__EXERCISE PROMPT__: From the line that includes "Viewport: 1280px width, 720px height." to the last line of the records that follow, copy every line exactly and nothing more, omitting pictures.

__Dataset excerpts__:
--------------------------------------------------

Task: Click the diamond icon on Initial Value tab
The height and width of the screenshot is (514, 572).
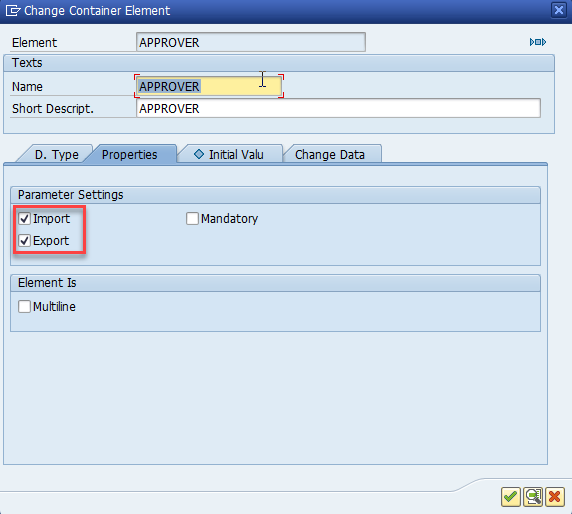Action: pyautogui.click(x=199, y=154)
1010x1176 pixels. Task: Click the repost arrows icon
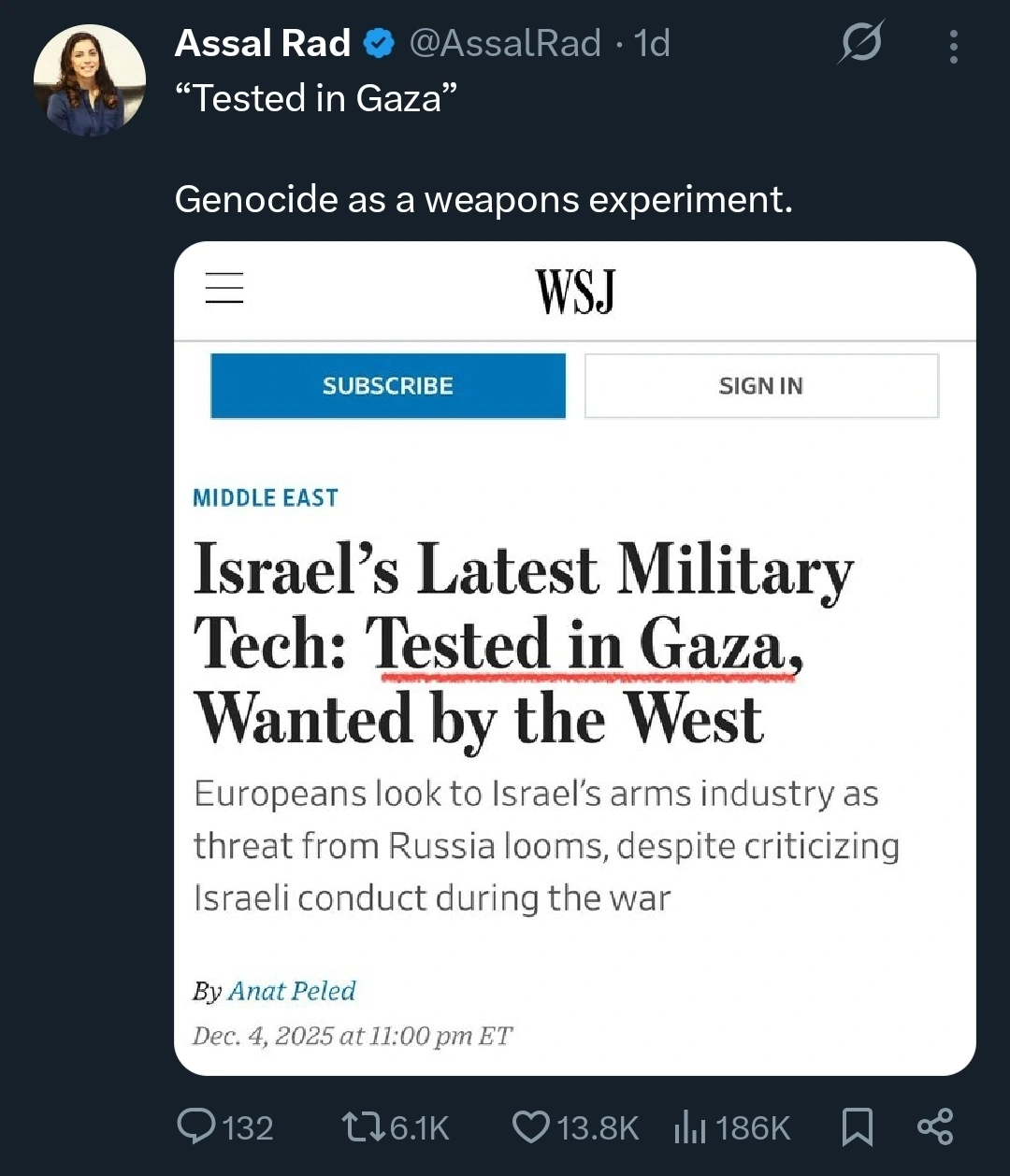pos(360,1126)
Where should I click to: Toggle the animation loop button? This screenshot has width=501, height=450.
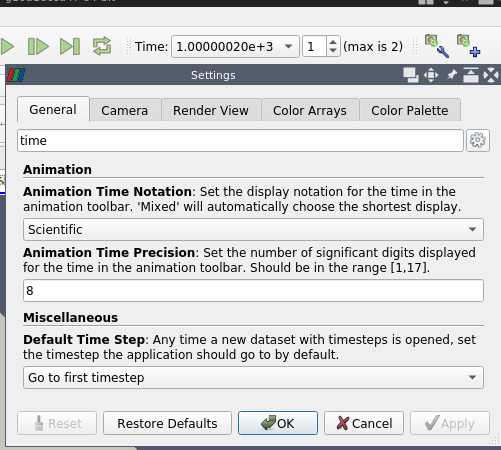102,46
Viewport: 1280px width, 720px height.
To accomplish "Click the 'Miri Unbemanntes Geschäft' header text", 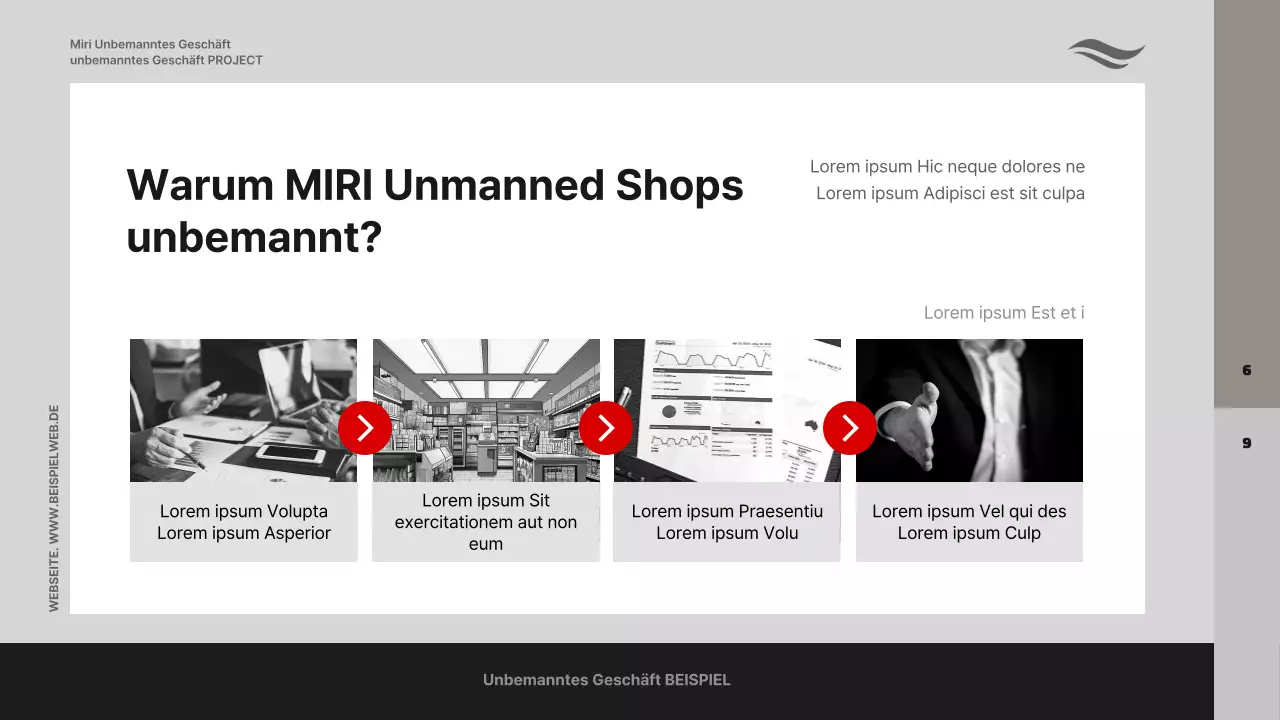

--------------------------------------------------

__TASK SOLUTION__:
Viewport: 1280px width, 720px height.
To accomplish "Click the 'Miri Unbemanntes Geschäft' header text", 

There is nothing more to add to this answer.